- STATED GOAL A
Reproduce the Devil Duck story below, everything from "December 02, 2017" down to "very large ocean.".
- STATED GOAL B
Proceed with the Devil Duck story below, writing on from its final line.

December 02, 2017
Heh... "Devil Duck"
"Okay men, listen up."
The Marines, gathered at the stern of the troop transport, directed their attention to the weatherbeaten sergeant. Some distance away, the big guns of the Colorado threw 16" shells at a small piece of land in a very large ocean.
"All right. Someone up the chain screwed the pooch. There ain't no tide today, so the landing craft can't get over the reef."
Someone piped up with a lighthearted tone in his voice: "So we're going home, right?"
The sergeant rolled his eyes. "Yeah, Jenkins, we're going home. The war is over. We won. And it was all because of you." The gathered group of men laughed, but there was an audible tightness to it. "Nah, we ain't that lucky. We're going in on the alligators." A muted reaction from the men told what they thought of this... the LVTs might well be able to climb over the reef and carry them right to the beach, but on the other hand they had no armor and were slow in the water. "Any questions?"
Silence. "Awright, lets go."
The men burst out with the traditional "OORAH!" as they moved to the ship's rail... all but one of them. That one Marine joined in with a loud, clear "QUACK!"

- DATA SECTION
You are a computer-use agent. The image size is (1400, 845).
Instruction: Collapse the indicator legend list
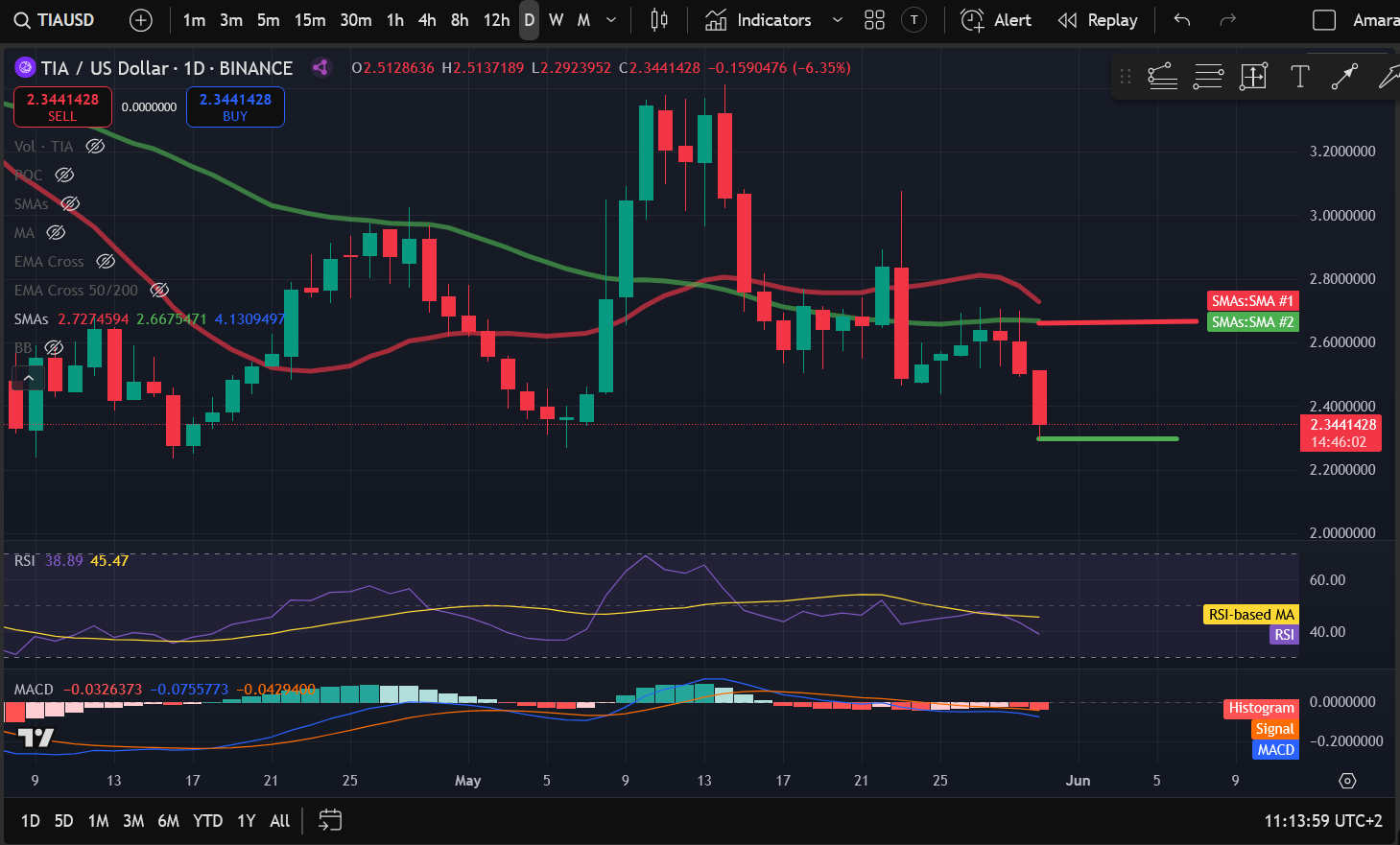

- EXPECTED ANSWER A
December 02, 2017
Heh... "Devil Duck"
"Okay men, listen up."
The Marines, gathered at the stern of the troop transport, directed their attention to the weatherbeaten sergeant. Some distance away, the big guns of the Colorado threw 16" shells at a small piece of land in a very large ocean.

- EXPECTED ANSWER B
The target was Tarawa. And Siwash was going to war.
Siwash, Sgt USMC, joined the 1/10th Marines in 1943 while they were stationed in New Zealand. Allegedly won in a church raffle, it's assumed that he was supposed to be destined for dinner. But instead, the company decided to make him their mascot. When the unit shipped out as part of Operation Galvanic, the US invasion of the Gilberts Islands, Siwash went with them. I can't imagine that they intended to take him onto the beach with them, but undoubtedly someone on the transport made it clear that if Siwash was left behind, Duck a l'Orange was going to be on the Captain's menu. While I expect this news was greeted with growled epithets and bruised knuckles, they also knew that if they left their mascot behind, he'd be the unit's first casualty. So he hit the beach with them.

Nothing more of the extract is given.